韓国の国民的父、チェ・ブラムの近況に心配の声。86歳のレジェンド俳優が連絡が取れない理由とは?

韓国ドラマや映画を長年愛してきたファンにとって、その姿を見るだけでどこかホッとするような、温かい存在。それが「韓国の国民的お父さん」として親しまれている名優、チェ・ブラム(최불암)さんです。

現在86歳(数え年)という高齢を迎えた彼について、最近、韓国の芸能界から心配の声が上がっています。長年連れ添った同僚俳優たちが明かした「連絡が取れない」というショッキングな告白に、多くのファンが胸を痛めています。

■ レジェンド俳優たちの「空白」…バック・イルソプが明かした寂しさと不安

2026年3月8日に放送されたMBNのバラエティ番組『アルトラン(알토란/料理や健康の知恵を紹介する人気番組)』に、俳優のペク・イルソプ(백일섭)さんが出演しました。ペク・イルソプさんもまた、ドラマ『烏鵲橋(オジャッキョ)の兄弟たち』などで知られる大御所俳優の一人です。
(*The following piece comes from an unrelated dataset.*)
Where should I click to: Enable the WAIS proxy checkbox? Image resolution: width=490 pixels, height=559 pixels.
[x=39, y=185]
番組内で自身の近況を語っていたペク・イルソプさんでしたが、話題がかつての同僚たちに及ぶと、その表情に曇りが見えました。

「最近、(イ・)スンジェ兄さんもそうだし、ブラム兄さんもなかなか連絡が取れないんだ。電話をかけても、なかなか出てくれなくてね」

ここで名前が挙がったイ・スンジェ(이순재)さんもまた、日本でも『イ・サン』の英祖役やバラエティ『花よりおじいさん』で知られる超ベテラン。韓国芸能界において、彼らは単なる「共演者」以上の絆で結ばれた戦友のような存在です。
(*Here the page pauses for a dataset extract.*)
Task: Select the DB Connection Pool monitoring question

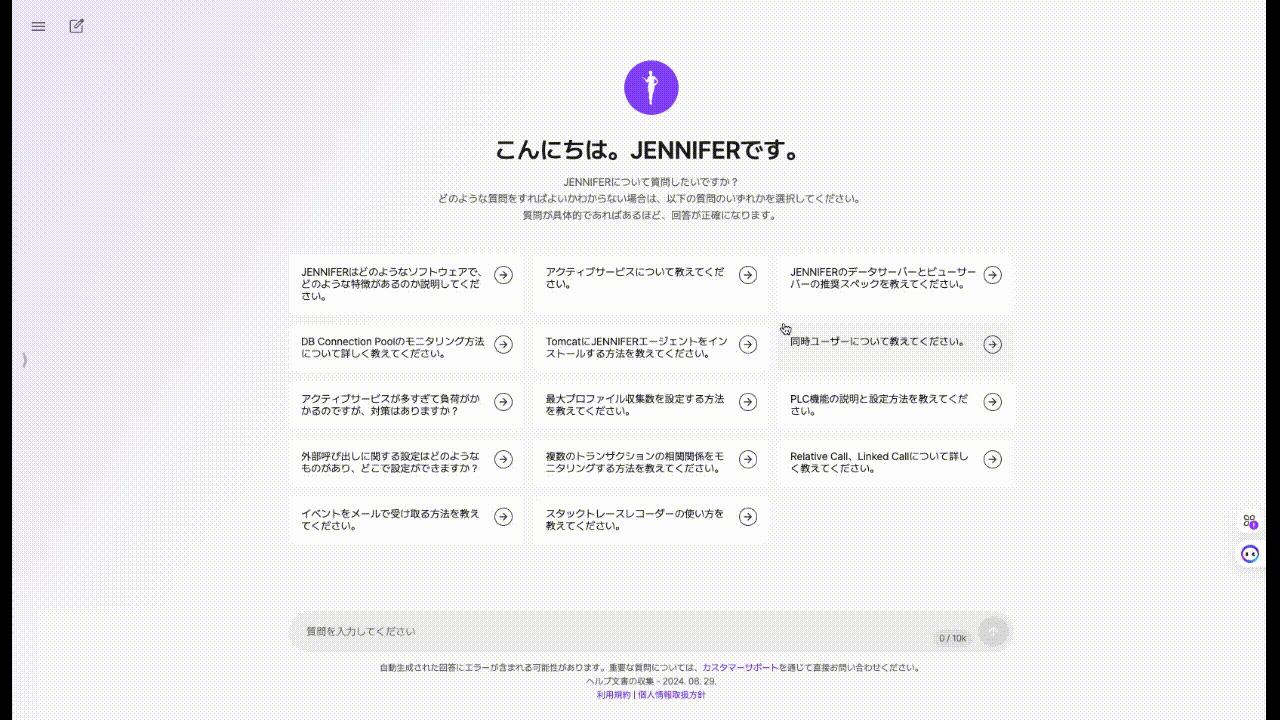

儒教の伝統が根強く残る韓国では、芸能界においても「ヒョン(兄さん)」「ソンベ(先輩)」という関係性が非常に重視されます。たとえ80歳を超えても、その絆は変わりません。ペク・イルソプさんは「しつこく根掘り葉掘り聞くわけにもいかないし、本当に心配だ。一番身近な先輩であるブラム兄さんには、何もかも振り払って早く(公の場に)出てきてほしい」と、切実な思いを語りました。

■ 14年続けた「魂の番組」を降板…その裏にあったチェ・ブラムの決意

チェ・ブラムさんがこれほどまでに心配されているのには、ある理由があります。

彼は2011年から約14年間にわたり、KBS1の長寿番組『韓国人の食卓(한국인의 밥상/韓国各地の郷土料理とその背景にある人生を届けるドキュメンタリー)』の進行役を務めてきました。この番組は、単なるグルメ番組ではありません。チェ・ブラムさんが韓国各地を歩き、お年寄りたちと語らいながら、失われゆく「故郷の味」を記録し続ける、韓国人の心に訴えかける「癒やし」の代名詞でした。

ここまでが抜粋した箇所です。